If you ever buy a house, then you will probably have to buy homeowners insurance. Most mortgage lenders require applicants to buy coverage as part of their application. However, policies are as diverse in shapes and sizes as the different homes on a street. Thus, you should never assume that your policy will include a certain type of coverage. Consider some of the common myths of homeowners insurance and use them as a map to help you avoid the wrong coverage. 

Myth: All Homes Need the Same Coverage 

Broadly, homeowners insurance usually offers four types benefits:

  • Structure coverage that pays for damage to your house following unexpected damage. 
  • Possessions insurance to insure your belongings against unexpected losses. 
  • Loss of use insurance that will cover certain living expenses if a hazard temporarily forces you to move out. 
  • Liability insurance that will pay for third party losses if one of your household’s residents unintentionally causes them bodily injuries or property damage. 

However, the catch is that not all policies need to include all these benefits.  

For example, condominium owners need augmented structure coverage. This is because they don’t have responsibility for the full structure of the home. The owner of a freestanding house, however, will need full structure insurance. Your agent can work with you to determine the right coverage for your specific home. 

Myth: Your Policy Covers All Types of Damage to The Home 

There are eight common types of homeowners insurance called HO-1 to HO-8 policies. Each will define the circumstances under which it will pay for damage to the home. Depending on the circumstances of the claim, you might not receive full compensation from your policy: 

  • Some policies only insure the home against a list of defined perils. It will only pay when damage occurs as a result of one of the listed hazards. 
  • Other policies take the opposite approach to covering damage. The policy will cover damage from all perils except those listed as exclusions.
  • Flooding related to floods (flash floods, storm surge or other weather events) will usually not have coverage. To get coverage, you will have to buy specific flood insurance. Most policies come from the National Flood Insurance Program.
  • Homeowners insurance might cover damage from burst pipes. However, it might limit damage to certain areas, such as your basement.

Myth: All Possessions Have Coverage 

Your policy will usually limit how much it will pay for damage to certain possessions. For example, most possessions policies pay actual cash value for the item. Insurers determine cash value based on an item’s depreciated value at the time of the loss. 

Coverage might also limit how much it will pay you for damaged collectibles or electronics to only a fraction of their value. However, you might be able to enhance your possessions insurance with a special coverage endorsement. 

Myth: You Should Always Carry a High Deductible 

Most structure and possessions coverage will include deductibles. A deductible is a cost that the policyholder agrees to pay for the cost of a claim before their policy will pay. So, if you have a $1,000 structure deductible and a fire causes $4,000 in structural damage, then you pay the first $1,000 of the damage costs. Your insurer pays the remaining $3,000. 

If you choose to increase your deductible, then you might be able to save on your premium cost. However, you must pay the deductible yourself in case of a claim. Any claim cost that is less than the cost of the deductible will not have coverage. Only increase your deductible if you can afford to pay higher costs out of your own pocket. 

Myth: You Need Only Basic Liability Coverage 

Liability insurance offers a variety of help if the homeowner causes to someone else. For example, if a neighbor slips on a broken step, falls and gets hurt, then liability insurance can help them pay for the costs of their recovery. It might pay the neighbor’s medical bills, lost income and legal costs if they sue you. Therefore, you won’t have to pay for these costs on your own.

Most policies offer a variety of potential limits that the homeowner can choose. Though even low limits might pay several thousands of dollars for liability claims, it might not be enough coverage for the costliest claims. Homeowners should therefore consider increasing their liability limits. It helps to have a coverage value that will offer them ample assistance in case of a high claim. You might even buy extra coverage by getting umbrella liability insurance.

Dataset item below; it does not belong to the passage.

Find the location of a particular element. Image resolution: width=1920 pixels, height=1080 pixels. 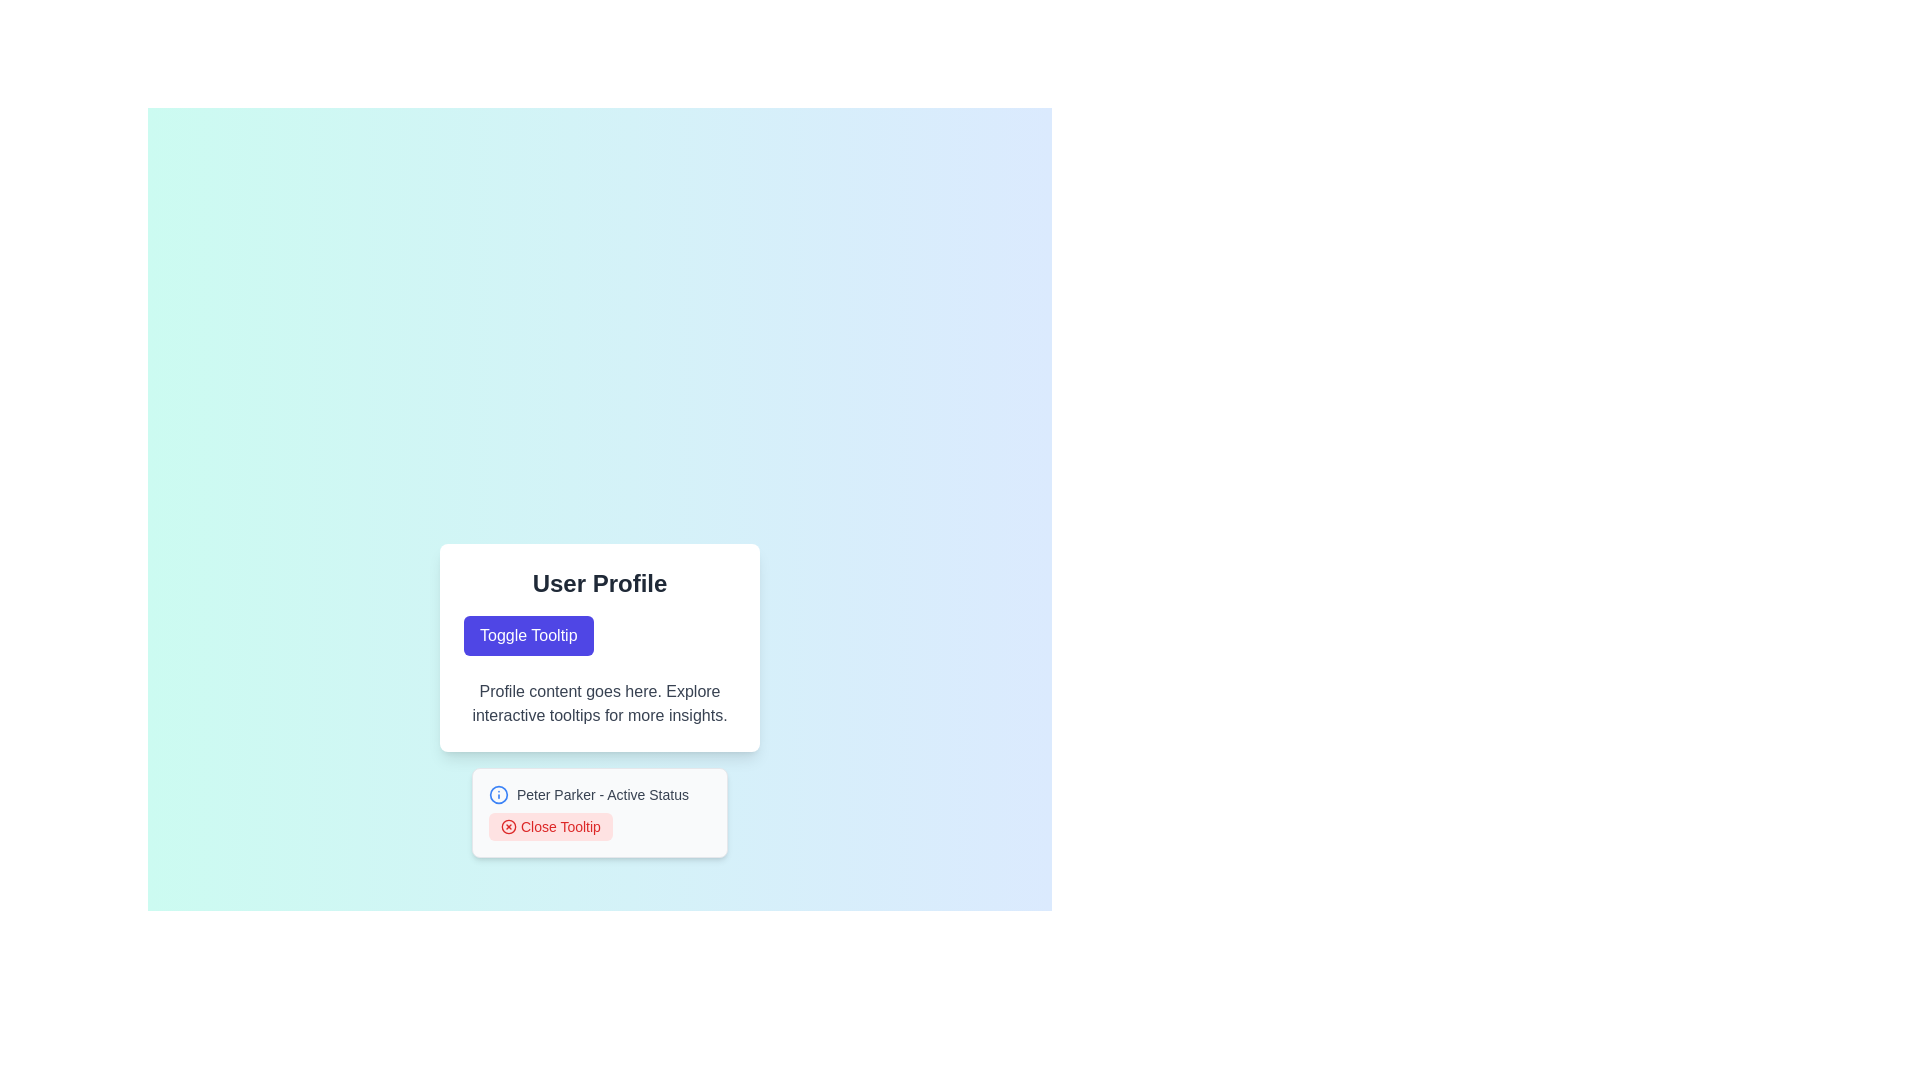

the close icon, which is a circular button with an 'X' in the center is located at coordinates (508, 826).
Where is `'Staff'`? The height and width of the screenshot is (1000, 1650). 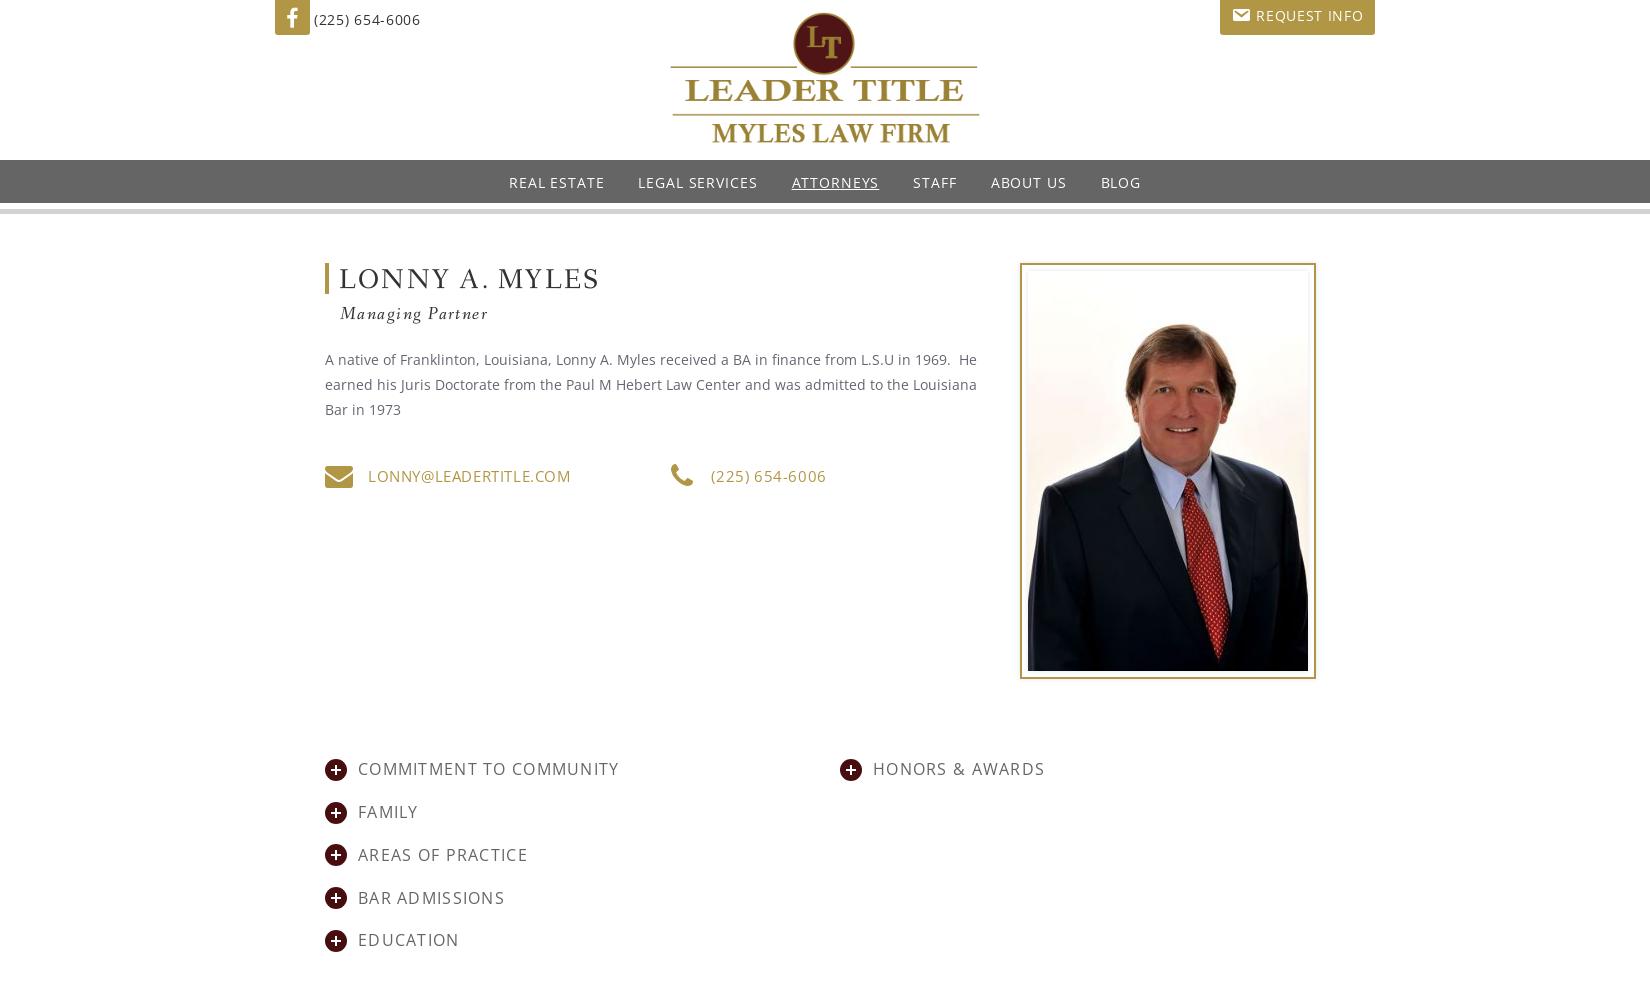
'Staff' is located at coordinates (934, 182).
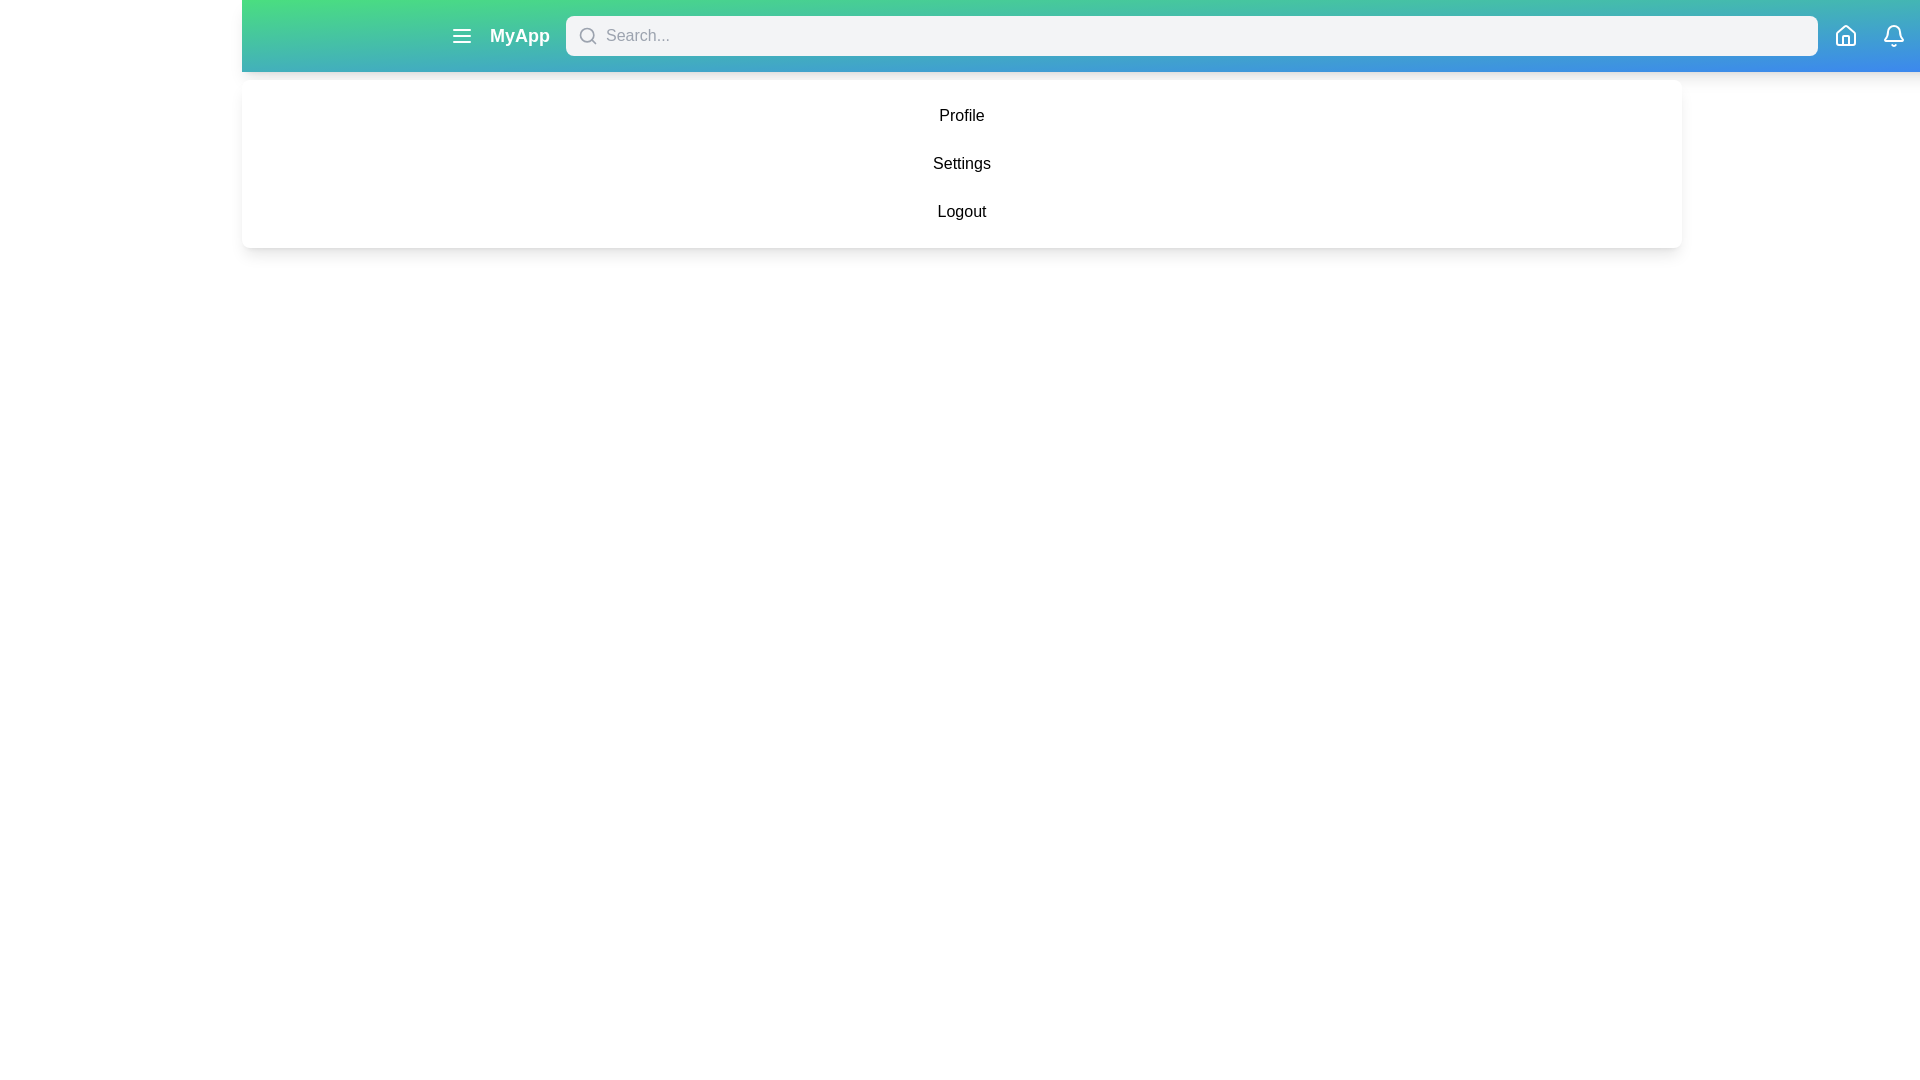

Myth: Dropping Coverage is Okay After You Pay Off the Home 

For as long as you have a loan on the home, you will likely have to have homeowners insurance. However, once you pay off the home, you might think about dropping coverage. It is usually not a good idea to do so. If you drop your coverage, then you will have no help available for any of the costs of major damage to the home. This is a cost you wouldn’t want to manage yourself. Therefore, consider coverage a bedrock to your long-term financial security.